New television ads are rekindling the ‘border war’
Two nonprofit groups with ties to anti-tax crusader Rex Sinquefield lobbed fresh firecrackers this month into the business border war between Kansas and Missouri.
The groups — Kansans for No Income Tax and Save Missouri Jobs — are spending a combined $200,000 during the tax filing season on cable TV ads promoting lower taxes in Kansas. They also portray Kansas City as a high-tax place to live and do business.
One ad explicitly urges Missouri businesses to establish their companies in Kansas in order to take advantage of recently lowered state tax rates.
“It’s time to start a new business, income tax-free, in Johnson County, Kansas,” the announcer says, as a red arrow on a bistate map jumps from Kansas City into the Kansas suburbs.
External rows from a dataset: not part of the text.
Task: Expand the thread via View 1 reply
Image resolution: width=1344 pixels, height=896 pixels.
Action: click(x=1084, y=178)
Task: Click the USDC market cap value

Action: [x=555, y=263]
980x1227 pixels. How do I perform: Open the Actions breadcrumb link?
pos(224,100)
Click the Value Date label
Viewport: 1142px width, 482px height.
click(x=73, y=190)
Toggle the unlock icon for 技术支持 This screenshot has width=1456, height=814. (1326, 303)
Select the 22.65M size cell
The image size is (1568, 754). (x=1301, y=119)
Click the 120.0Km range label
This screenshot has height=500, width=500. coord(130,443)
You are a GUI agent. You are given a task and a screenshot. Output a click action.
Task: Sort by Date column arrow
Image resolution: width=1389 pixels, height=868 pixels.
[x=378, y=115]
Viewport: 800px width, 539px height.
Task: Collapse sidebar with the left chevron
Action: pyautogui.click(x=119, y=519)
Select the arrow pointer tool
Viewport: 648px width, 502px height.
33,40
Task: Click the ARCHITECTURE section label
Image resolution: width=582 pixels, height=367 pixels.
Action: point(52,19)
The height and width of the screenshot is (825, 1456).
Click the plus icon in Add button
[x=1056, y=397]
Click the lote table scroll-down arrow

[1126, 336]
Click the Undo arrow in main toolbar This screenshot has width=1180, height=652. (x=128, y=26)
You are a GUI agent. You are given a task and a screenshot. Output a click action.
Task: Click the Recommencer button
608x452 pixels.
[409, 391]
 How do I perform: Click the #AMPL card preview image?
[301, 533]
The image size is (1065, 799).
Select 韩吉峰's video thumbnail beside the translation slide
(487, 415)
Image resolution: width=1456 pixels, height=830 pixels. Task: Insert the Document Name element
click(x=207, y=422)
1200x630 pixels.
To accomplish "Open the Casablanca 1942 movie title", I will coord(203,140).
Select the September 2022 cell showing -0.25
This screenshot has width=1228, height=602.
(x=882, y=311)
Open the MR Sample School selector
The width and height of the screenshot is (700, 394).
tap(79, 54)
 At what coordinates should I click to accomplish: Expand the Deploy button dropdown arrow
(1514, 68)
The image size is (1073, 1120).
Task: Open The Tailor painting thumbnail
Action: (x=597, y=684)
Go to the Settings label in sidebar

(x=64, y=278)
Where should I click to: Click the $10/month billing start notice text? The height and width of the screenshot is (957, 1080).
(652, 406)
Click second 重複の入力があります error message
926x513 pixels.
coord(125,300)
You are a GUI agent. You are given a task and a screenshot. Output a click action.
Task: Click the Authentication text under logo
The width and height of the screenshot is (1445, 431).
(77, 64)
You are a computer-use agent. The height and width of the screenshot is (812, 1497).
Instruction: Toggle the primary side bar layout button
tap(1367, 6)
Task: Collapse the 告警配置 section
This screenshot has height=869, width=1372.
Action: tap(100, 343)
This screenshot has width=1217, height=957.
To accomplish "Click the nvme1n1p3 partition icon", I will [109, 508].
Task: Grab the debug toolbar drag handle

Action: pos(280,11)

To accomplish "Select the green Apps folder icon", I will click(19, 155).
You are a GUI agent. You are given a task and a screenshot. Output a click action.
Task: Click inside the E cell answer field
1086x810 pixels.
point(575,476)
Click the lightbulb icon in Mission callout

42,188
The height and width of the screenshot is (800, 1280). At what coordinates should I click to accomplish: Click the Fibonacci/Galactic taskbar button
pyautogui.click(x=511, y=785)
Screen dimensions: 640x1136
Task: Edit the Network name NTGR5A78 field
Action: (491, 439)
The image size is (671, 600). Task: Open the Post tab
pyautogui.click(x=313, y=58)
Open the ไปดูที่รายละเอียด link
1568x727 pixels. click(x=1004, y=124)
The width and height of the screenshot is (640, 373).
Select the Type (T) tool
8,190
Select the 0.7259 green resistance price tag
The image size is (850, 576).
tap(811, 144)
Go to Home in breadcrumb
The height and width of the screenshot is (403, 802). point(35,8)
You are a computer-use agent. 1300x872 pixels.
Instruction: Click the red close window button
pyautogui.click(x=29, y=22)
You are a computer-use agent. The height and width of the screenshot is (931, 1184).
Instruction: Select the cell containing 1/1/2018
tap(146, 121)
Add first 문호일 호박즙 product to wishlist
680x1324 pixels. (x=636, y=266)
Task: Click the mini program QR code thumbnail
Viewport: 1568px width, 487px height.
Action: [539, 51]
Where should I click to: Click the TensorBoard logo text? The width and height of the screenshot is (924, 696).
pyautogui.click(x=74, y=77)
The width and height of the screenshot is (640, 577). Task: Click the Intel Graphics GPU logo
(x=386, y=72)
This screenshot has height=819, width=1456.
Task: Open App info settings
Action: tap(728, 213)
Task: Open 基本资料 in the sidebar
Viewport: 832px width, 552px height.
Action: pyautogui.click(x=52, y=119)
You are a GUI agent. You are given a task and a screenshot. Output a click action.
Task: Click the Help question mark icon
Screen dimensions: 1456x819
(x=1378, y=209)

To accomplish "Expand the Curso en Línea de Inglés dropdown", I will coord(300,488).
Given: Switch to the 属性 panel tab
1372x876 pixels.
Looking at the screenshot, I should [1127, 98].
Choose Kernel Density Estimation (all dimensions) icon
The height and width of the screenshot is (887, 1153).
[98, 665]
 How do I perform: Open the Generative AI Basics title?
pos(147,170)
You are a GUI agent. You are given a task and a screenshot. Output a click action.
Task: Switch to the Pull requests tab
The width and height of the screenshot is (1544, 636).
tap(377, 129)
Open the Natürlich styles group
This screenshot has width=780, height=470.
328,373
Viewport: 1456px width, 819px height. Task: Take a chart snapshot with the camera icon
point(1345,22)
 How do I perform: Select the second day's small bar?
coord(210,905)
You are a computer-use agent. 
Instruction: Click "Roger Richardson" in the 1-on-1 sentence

The ad is airing only in Kansas.
A second ad, airing in Missouri, takes aim at Kansas City’s 1 percent earnings tax on income and profits.
“If you’re paying the city’s earnings tax at all,” the announcer says, “you’re probably paying too much.”
The ads began running last week.
Woody Cozad, a former chairman of the Missouri Republican Party, is part of the Missouri ad campaign. “It’s about getting the truth out there,” he said.
But some Kansas City leaders reacted angrily to the commercials, noting efforts in both state capitals to declare a truce in the expensive cross-border battle of incentives and job relocations.
Mayor Sly James accused Sinquefield, of St. Louis, of trying to bankrupt Kansas City.
“I’m not as interested as Mr. Sinquefield in experimenting with our economy without facts and data to back up political talking points,” he said in an email.
The new spots are “decidedly unhelpful,” said Jim Heeter, president and CEO of the Greater Kansas City Chamber of Commerce.
Kansas City Councilman Russ Johnson was more direct.
“Rex Sinquefield is attacking Kansas City again,” he said. “Seems to be one of his frequent hobbies.”
Both commercials are airing as lawmakers in Missouri contemplate major tax cuts, and as the Kansas tax cuts continue to dominate the governor’s race in that state.
Both issues raised in the commercials — Kansas City’s earning tax and state income taxes — are longtime concerns for Sinquefield, a retired businessman and multimillionaire. In 2012, he told Forbes magazine that he opposes income taxes because they “punish work.”
A spokeswoman did not respond to a request Tuesday to interview him about the commercials.
But records show he has spent millions of dollars on campaigns and petition drives aimed at reducing or eliminating income taxes at the state and local levels, primarily in Missouri. And he has firm ties to both groups involved in the new ads.
In 2011, Sinquefield provided seed money for Kansans for No Income Tax, a 501(c)(4) social welfare organization. He helped start the group in part because tax-cut supporters in Missouri thought lowering Kansas taxes would put pressure on Missouri lawmakers to do the same.
The current president of Kansans for No Income Tax is David Kensinger. He said Tuesday that the tax season is the “ideal time” to run an ad about revenue policy.
“The point is to help people save money and create jobs by educating them about successful pro-growth tax policy in Kansas,” he said in an email.
He would not comment on Sinquefield’s current role with the group.
Kensinger is a well-known adviser to and confidant of Gov. Sam Brownback, who has made the state’s 2013 tax cuts the centerpiece of his re-election campaign. Encouraging business formation in Johnson County has been a part of that effort.
Kansas law restricts direct campaign message coordination between an outside group such as Kansans for No Income Tax and a candidate for governor. But Carol Williams, executive director of the Kansas Governmental Ethics Commission, said the commercial doesn’t appear to violate those restrictions because it doesn’t specifically mention the governor.
Kensinger said the Kansas ad was not designed to help Brownback and is free speech protected by the First Amendment.
The Missouri ad is sponsored by Save Missouri Jobs, which is owned by a nonprofit company called Better Government for Missouri. Cozad is the company’s president.
Cozad would not comment on Sinquefield’s participation in the new commercial.
The ad running on Missouri cable television urges viewers to seek a review of their earnings tax bills in Kansas City because non-resident income earned outside the city limits isn’t subject to the tax.
“You don’t have to pay when you’re not there,” the announcer says.
The website offers copies of forms taxpayers can use to file for earnings tax refunds if they qualify.
Cozad said the commercial, coupled with the Kansas ad, may help convince reluctant state legislators to pass a tax-cut package.
Through a spokesman, Missouri Gov. Jay Nixon declined to comment on the tax commercials.
The ads could also help in a future tax referendum in Missouri.
“First you win the argument,” Cozad said. “Then you win the vote.”